Take a look at this handy pie chart I whipped up that displays all of the (officially) Arabic speaking countries based upon population figures found here.
These countries contain about 1/3 Billion people, the entire Arabic speaking World. And most of these people, cruelly beset by dictators mostly supported by so-called Western democracies, have entered a state of open, peaceful, non-violent non-cooperation that is toppling these dictatorships and replacing them with steps toward popular elective democracy. Just look at the chart with me.
That big piece of blueberry on the top left is Egypt. One quarter of the Arabic speaking world. Egypt changes everything. The entire Arabic speaking world gets its movies and other leading pop and modern cultural influences from Egypt.
That slice of cherry that comes next is Sudan, a special case. The part of Sudan that abuts Egypt is under a sort of Islamist government that is taking the country through partition from its more demographically African Southern region after discovering that it couldn't just kill everyone there instead.
But the next two pieces, the lemon and the spinach quiche, are Algeria and Morocco, both very large populations. Algeria is no stranger to state violence, but sustained demonstrations against the government, organized around social networking services, seem to be growing. Major demonstrations are being reported almost daily.
As for Morocco, watch this:This video is raising support for a major demonstration in Morocco on February 20. It is a series of cuts from one Moroccan to another, from various walks of life, each giving a reason for why that person will demonstrate on February 20, whether, jobs, education, police misconduct, etc. The entire second half of the spot, however is a fabulous rant from one older woman in a hajib. I transcribed it for the streaming impaired:
I am joining the protest on February the 20th. I will protest and more than that! Because food prices are too high and I am suffering from that. When I go out and join a peaceful demonstration to object against food prices I am met with violence. I don't know how it can be that I am being oppressed in my own country! When I go out an join a peaceful demonstration I get beaten up. The oppressive forces are oppressing me. I am being crushed by high food prices and poverty and on top of that I am being oppressed... THIS IS TOO MUCH!!!
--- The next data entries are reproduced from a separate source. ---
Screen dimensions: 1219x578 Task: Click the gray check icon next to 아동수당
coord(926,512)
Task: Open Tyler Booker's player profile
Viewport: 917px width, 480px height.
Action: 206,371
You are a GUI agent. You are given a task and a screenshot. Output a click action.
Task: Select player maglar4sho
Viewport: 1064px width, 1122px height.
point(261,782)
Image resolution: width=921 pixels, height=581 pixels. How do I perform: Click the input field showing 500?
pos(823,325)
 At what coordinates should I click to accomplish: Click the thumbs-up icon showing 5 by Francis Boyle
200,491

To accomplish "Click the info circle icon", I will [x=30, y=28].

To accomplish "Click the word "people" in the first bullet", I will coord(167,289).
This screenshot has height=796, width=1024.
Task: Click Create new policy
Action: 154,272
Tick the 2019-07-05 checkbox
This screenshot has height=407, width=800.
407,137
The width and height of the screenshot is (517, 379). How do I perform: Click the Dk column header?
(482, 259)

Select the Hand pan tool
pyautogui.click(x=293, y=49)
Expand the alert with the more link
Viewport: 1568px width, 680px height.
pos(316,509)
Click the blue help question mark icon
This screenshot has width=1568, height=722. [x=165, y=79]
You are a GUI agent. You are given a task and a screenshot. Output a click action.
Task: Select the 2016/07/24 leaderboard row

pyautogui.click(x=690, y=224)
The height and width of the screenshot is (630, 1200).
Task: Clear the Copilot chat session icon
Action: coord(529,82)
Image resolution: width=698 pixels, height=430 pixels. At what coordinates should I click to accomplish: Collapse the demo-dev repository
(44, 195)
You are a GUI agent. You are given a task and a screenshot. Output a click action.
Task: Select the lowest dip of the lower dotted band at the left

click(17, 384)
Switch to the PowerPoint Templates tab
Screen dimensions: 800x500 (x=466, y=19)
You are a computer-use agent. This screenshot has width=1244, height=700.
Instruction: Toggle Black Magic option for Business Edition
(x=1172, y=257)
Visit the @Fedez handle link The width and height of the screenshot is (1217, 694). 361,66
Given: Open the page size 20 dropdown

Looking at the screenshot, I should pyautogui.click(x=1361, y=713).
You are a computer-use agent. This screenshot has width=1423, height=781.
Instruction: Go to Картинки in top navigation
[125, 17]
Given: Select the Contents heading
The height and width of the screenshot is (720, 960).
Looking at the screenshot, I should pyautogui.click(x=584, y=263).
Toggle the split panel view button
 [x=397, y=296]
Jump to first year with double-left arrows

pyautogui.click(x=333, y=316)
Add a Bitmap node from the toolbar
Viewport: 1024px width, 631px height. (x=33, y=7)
I'd say Moroccans are starting to get a jones for some of that democracy stuff.
As we continue around the piescape, we next come to two more special cases, the plum tart that is Iraq and the Kamikaze Cream pie that is pale blue Saudi Arabia. With Iraq it's hard to tell if there is unrest because there always is unrest ever since Bush 43 stumbled in and crapped all over the shag carpet. With Saudi Arabia, it's hard to know what's really going on, it is still such a closed country.
The last three significantly large countries on the chart are Yemen, Syria and Tunisia. Tunisia, the little country that could. Yemen, the little country that is trying to and just might yet. I'm leaving Syria and even Libya (where unrest is growing) out of the mix for now, but that still gives us this breakdown of Arabic speaking populations whose countries are falling to this movement, a movement, I remind you, that didn't actually exist until this year.
So, here is the new reality: Most of the Arabic speaking World is in a state of revolutionary, nonviolent, non-cooperative (what I call the Ghandi paradigm) resistance to the dictatorships that govern their nations. It is a new and, at least among the punditry and other public forums of discussion of international issues, unforeseen phenomenon. Many of the smaller states may yet succumb to the influence of this revolution, and even some larger ones. Libya would be nice. Syria, too. But, with them or without them, the political landscape in the Middle East has changed and Egypt will undoubtedly lead the way, given it's population and cultural position in the Arabic speaking world.
The term Arab Awakening is hardly original to me and is being used rather widely in current reporting on these events. In 1938, George Antonius, a Lebanese Christian agent for the British Foreign Office, wrote a book entitled The Arab Awakening that misinformed and reinforced the prejudices of generations of later, English speaking diplomats in the Middle East. I don't think that today's Arabs' aspirations for a better life and self determination have much to do with the way George saw things way back when.